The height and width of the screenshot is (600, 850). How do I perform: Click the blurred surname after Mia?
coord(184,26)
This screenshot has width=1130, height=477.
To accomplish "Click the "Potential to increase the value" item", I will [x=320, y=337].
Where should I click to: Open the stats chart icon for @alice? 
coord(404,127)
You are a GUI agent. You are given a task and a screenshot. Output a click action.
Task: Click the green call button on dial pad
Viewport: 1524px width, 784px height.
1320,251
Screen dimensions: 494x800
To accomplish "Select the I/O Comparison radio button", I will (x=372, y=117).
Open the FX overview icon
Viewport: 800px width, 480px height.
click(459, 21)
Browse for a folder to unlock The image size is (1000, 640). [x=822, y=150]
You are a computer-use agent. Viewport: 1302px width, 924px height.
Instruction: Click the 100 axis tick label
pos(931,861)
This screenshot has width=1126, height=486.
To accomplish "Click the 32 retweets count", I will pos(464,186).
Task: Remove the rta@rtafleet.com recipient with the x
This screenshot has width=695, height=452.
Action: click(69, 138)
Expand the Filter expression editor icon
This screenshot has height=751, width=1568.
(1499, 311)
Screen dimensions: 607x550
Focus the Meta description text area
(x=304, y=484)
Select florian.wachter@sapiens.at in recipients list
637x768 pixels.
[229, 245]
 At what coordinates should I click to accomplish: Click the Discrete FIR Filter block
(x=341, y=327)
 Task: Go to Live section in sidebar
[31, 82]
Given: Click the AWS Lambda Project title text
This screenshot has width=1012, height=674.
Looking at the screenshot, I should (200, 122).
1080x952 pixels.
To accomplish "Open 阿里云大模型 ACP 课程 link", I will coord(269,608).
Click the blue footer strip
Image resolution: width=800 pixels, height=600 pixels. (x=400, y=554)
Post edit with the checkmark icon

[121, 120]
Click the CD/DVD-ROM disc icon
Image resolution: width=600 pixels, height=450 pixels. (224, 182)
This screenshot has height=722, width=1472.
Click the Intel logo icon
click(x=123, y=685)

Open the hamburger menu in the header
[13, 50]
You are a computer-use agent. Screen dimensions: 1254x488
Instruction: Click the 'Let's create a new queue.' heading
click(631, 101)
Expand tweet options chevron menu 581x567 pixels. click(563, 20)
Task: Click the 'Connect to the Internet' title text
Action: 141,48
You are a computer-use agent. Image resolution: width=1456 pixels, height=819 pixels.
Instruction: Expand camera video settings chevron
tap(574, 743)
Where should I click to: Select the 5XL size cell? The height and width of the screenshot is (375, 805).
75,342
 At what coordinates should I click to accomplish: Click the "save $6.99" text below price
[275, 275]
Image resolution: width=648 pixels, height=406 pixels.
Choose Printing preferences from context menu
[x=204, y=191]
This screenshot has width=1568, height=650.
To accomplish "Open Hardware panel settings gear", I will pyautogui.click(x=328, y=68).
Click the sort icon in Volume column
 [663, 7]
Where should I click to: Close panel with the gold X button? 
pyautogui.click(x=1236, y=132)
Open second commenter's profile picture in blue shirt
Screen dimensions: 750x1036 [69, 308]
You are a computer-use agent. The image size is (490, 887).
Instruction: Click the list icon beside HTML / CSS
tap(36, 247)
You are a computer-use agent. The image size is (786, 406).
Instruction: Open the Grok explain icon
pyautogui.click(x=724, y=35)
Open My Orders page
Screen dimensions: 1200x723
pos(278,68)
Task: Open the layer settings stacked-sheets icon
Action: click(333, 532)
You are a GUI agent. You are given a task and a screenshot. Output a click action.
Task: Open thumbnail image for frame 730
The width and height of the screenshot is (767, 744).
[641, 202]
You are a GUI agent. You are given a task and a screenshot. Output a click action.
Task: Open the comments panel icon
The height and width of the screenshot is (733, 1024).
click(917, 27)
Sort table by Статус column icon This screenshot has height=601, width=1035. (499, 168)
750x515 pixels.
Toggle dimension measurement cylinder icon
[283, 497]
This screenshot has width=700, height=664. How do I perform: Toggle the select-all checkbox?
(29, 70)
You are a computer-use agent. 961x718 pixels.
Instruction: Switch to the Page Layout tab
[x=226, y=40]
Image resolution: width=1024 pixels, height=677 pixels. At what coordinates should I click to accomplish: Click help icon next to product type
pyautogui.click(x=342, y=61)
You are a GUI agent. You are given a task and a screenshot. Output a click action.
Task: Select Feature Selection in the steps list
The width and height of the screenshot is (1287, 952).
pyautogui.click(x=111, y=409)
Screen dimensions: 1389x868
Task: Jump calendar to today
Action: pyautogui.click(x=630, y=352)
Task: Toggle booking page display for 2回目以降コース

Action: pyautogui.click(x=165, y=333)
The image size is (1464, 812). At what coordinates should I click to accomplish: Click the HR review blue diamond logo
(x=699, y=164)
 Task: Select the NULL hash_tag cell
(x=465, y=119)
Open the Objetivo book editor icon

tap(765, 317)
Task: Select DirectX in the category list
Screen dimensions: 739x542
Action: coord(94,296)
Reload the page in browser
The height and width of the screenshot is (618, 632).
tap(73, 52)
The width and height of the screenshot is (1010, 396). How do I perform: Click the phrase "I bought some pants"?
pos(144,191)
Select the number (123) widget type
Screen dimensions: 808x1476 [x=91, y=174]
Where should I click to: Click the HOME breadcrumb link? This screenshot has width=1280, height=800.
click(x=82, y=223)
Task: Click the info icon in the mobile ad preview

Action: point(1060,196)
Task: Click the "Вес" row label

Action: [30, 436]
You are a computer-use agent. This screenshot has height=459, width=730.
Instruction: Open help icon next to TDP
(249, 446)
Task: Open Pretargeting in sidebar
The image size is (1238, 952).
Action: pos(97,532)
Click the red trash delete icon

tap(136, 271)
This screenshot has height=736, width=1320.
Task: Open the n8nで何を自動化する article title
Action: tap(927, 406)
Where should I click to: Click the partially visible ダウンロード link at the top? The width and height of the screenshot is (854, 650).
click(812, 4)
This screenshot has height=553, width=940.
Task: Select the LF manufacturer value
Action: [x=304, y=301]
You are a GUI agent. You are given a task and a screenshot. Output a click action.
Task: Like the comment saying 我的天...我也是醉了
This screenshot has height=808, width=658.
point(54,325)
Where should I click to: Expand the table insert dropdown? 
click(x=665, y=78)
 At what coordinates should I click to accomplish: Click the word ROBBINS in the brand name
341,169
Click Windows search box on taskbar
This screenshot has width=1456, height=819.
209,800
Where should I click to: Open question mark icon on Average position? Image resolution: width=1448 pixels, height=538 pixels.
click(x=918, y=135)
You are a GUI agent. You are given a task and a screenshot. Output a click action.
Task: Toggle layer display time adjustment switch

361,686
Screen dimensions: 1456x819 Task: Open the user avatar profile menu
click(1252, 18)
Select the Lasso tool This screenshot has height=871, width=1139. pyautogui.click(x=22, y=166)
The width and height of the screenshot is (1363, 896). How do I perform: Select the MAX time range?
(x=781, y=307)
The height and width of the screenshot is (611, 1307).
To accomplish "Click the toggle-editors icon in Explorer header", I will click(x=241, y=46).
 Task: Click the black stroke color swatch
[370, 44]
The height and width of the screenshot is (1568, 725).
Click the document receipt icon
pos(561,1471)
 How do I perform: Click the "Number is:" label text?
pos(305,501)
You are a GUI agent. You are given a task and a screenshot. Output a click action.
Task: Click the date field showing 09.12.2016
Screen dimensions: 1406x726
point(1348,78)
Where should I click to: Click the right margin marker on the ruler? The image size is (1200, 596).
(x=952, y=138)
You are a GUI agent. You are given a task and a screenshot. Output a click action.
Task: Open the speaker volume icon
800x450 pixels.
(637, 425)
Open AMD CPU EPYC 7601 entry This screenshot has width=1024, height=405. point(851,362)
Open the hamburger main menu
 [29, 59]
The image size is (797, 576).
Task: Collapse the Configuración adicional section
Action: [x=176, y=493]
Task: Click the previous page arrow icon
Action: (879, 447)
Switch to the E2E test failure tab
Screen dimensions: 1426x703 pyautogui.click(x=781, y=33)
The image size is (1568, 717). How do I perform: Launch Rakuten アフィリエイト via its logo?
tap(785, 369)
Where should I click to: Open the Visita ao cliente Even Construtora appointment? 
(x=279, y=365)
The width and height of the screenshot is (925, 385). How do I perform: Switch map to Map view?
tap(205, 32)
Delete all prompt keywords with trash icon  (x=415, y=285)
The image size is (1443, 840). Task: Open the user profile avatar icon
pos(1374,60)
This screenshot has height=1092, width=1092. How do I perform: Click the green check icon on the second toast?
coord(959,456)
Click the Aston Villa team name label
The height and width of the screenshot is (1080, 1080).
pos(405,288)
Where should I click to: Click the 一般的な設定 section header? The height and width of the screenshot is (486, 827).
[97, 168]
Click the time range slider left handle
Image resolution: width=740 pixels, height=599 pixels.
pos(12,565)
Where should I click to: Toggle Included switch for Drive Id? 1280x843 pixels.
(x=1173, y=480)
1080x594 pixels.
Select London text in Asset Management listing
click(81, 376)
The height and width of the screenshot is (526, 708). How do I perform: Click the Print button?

» **Problem requirements**
Which lines above contain "computer"? Show each of them.

» **Response box**
You are a computer-use agent. Viewport: 1302px width, 924px height.
You are a computer-use agent. Screen dimensions: 1254x488
You are a computer-use agent. Image resolution: width=1456 pixels, height=819 pixels.
You are a computer-use agent. The image size is (490, 887).
You are a computer-use agent. The image size is (786, 406).
You are a computer-use agent. 961x718 pixels.
You are a computer-use agent. This screenshot has height=459, width=730.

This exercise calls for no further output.